On CPUs, there are tools that help researchers inspect the memory interface, which help researchers understand how memory accesses behave and how instructions are sent from the CPU to memory. But because GPU memory chips are soldered onto the GPU board, there is no easy way to perform a similar inspection, he explained. The only signal they had was observing the bit flips that they eventually triggered.

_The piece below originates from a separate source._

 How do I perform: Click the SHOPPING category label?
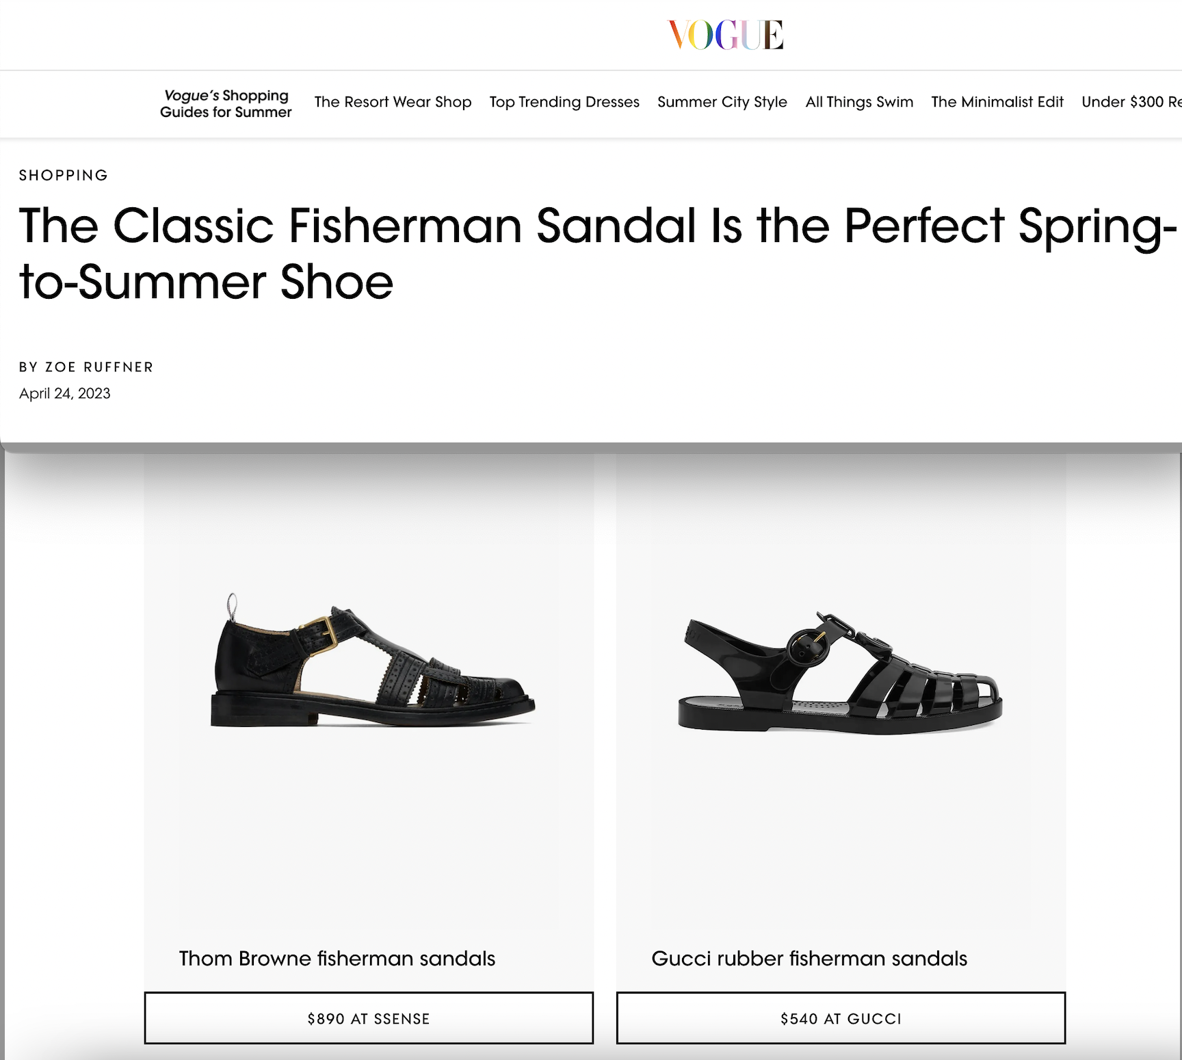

The researchers privately disclosed their findings to NVIDIA earlier this year, and the company issued a security notice to its customers in July.
NVIDIA’s suggested remedy, enabling a feature called Error Correction Code (ECC), can repel a GPUHammer attack, but at the cost of slowing down machine learning tasks by up to 10 per cent, the researchers found. And while the affected GPUs have some built-in defenses, GPUHammer was able to get past them, showing that the current generation of mitigations isn’t foolproof. Future attacks involving more bit flips might be able to overwhelm even the ECC’s remedies, they noted.
The findings highlight a need for greater attention to GPU security, work that is “just beginning,” said Saileshwar.
“More investigation will probably reveal more issues,” he noted. “And that’s important, because we’re running incredibly valuable workloads on GPUs. AI models are being used in real-world settings like health care, finance and cybersecurity. If there are vulnerabilities that allow attackers to tamper with those models at the hardware level, we need to find them before they’re exploited.”